What you have to do >>
All lines from the one containing "Given: Click the red undo arrow icon" to the end of the listing below should be output exactly; omit the pictures.

Records supplied >>
◆ ◆ ◆ ◆ ◆

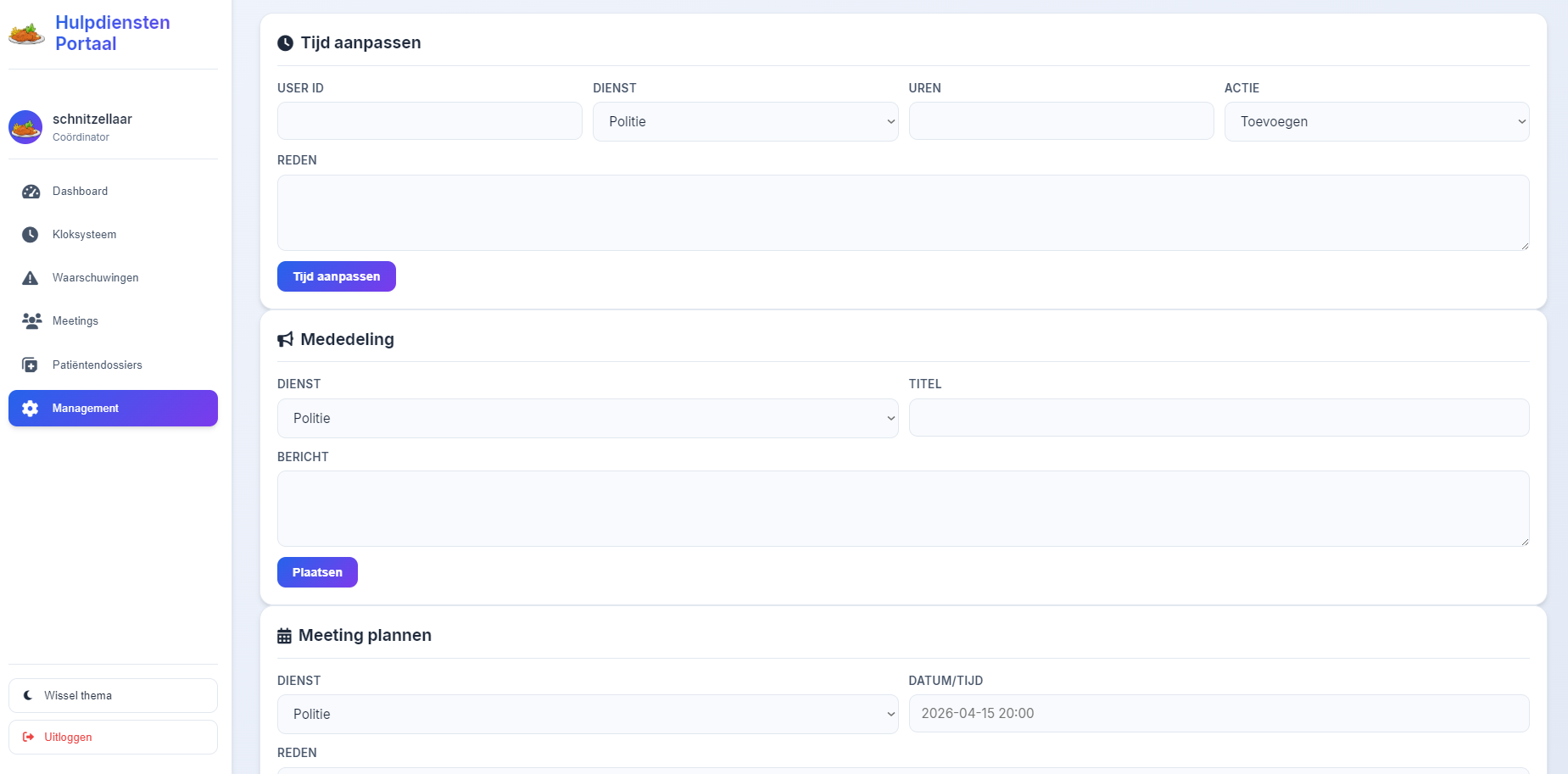Click the Patiëntendossiers medical file icon
This screenshot has width=1568, height=774.
click(x=31, y=365)
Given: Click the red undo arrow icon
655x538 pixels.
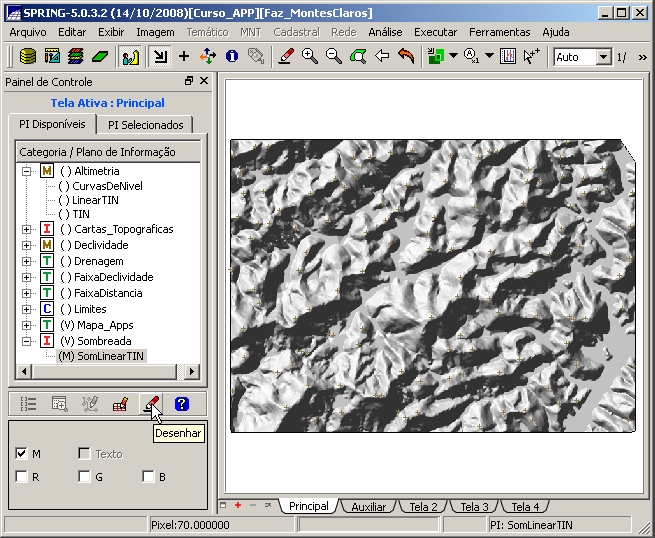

◆ ◆ ◆ ◆ ◆

Solution for this exercise >>
Given: Click the red undo arrow icon
655x538 pixels.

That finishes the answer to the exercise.